A Better Narrative for the Founder – The One That Is Often Suppressed

Compare this

  • Founder of Startup A, let’s call it LittleBox, raises $200K.

LittleBox extends its outreach to 50 well-paying customers within a span of 2.5 years. It is then acquired by a multi-billion dollar corporation, all within 3.5 years of its inception. The founder then spends another two years to complete her millions of dollars of earn-out and is then back to start the next. Here, the Angel Investors are happy with the return, while employees are super thrilled about the positive outcome.

  • Founder of startup B, let’s call it BigDeal raises more than $1.5b.

BigDeal gets to unicorn status and indulges in one of the biggest brands spend ever in India. Eventually, can’t sell at scrap value even after being ten years in existence. Investors and employees feel cheated, even if it may or may not be the fault of the founder.

Which is a better story? If you ask the storytellers, they prefer celebrating the BigDeal one. After all, Blockbusters are a far more intriguing story to tell.

Inside the closed room of SaaSBoomi where founders share real lessons, startups like LittleBox were given its due highlight. Data that reflect the naked reality was shared without any distortion to showcase the right picture.

Pic credit – @KumarSachi

Praxify ($60m acquired by AthenaHealth), Minjar ($50m acquired by Nutanix), Martjack ( $30m acquired by Capillary), Calm.io ($10m+ acquired by Nutanix ), Mettl ($25m+ acquired by Mercer), Recruiterbox (acquired by Turn River Capital), Mezi ($100m+ acquired by Amex) , Little Eye Labs ($10m+ acquired by Facebook), CucumberTown (acquired by Cookpad), Threadsol ($12m acquired by Coat) and most recently ShieldSquare (acquired by Radware)

All these LittleBox-type startups have raised very little money compared to their exit price and have created far more founder impact and employee wealth.

Against the narrative & counter intuitive

Most founders join the startup race without knowing when it ends.
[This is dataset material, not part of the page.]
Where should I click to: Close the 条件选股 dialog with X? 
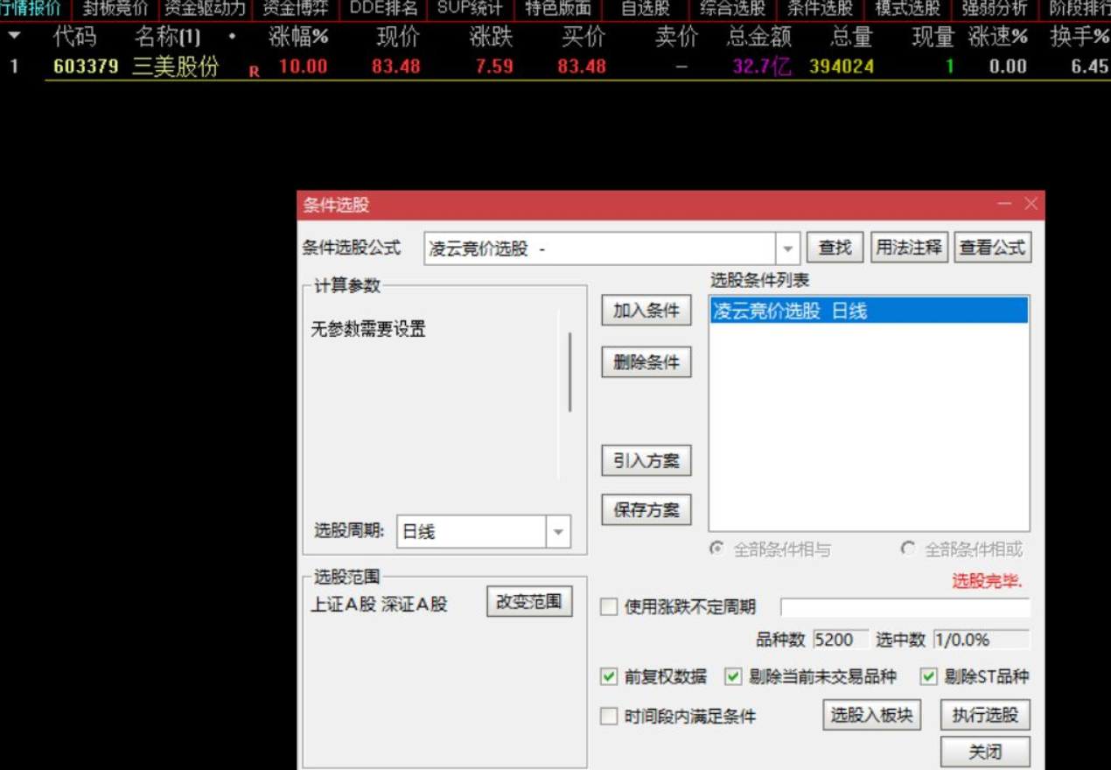click(1031, 204)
Anyone beginning a venture is expected to plunge into fundraising. However, going on a mindless chase for fundraising reduces the odds of a meaningful LittleBox story while it pushes towards the possibilities of BigDeal glory (or burn).

According to Kumar Rangarajan, CEO of SlangLabs who earlier sold LightEyeLabs to Facebook in 2014 said.
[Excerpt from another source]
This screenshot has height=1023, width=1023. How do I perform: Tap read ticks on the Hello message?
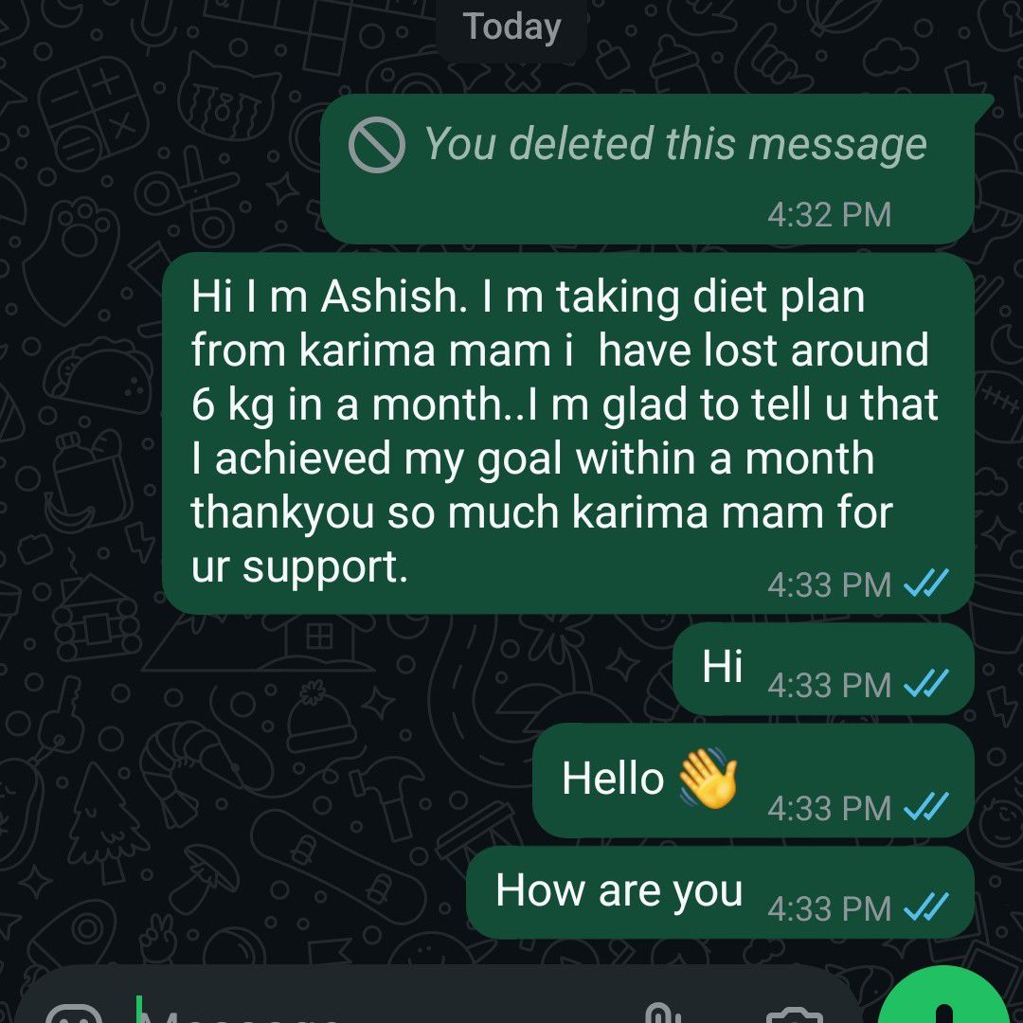[x=925, y=808]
“One has to be thoughtful when fundraising. I am thankful to few advisors that guided on being very thoughtful in raising very little funds. Else I would have not been in a position to exit the offer that came up with Facebook. Acquisition conversation messes up founder’s head. A startup is like a baby to a founder. The self-talk inside the mind is hard. The way to find peace is to think of your startup is the girl/boy given away for the marriage. Responsibility of the parent founder is to find the right other family in marriage where you know your kid can grow.”

Founders should not only be open to this possibility but should also actively learn from the experience of other founders on how to do the matchmaking. Only 11 technology startups in India could ever consider IPO in the last decade. Every other success story including Flipkart was an M&A.

According to Girish Redekar, co-founder of RecruiterBox (sold to Turn River in 2018)

“Once startups hit $1m in SaaS, there are now standard templates available for the M&A matchmaking discussion to happen.” 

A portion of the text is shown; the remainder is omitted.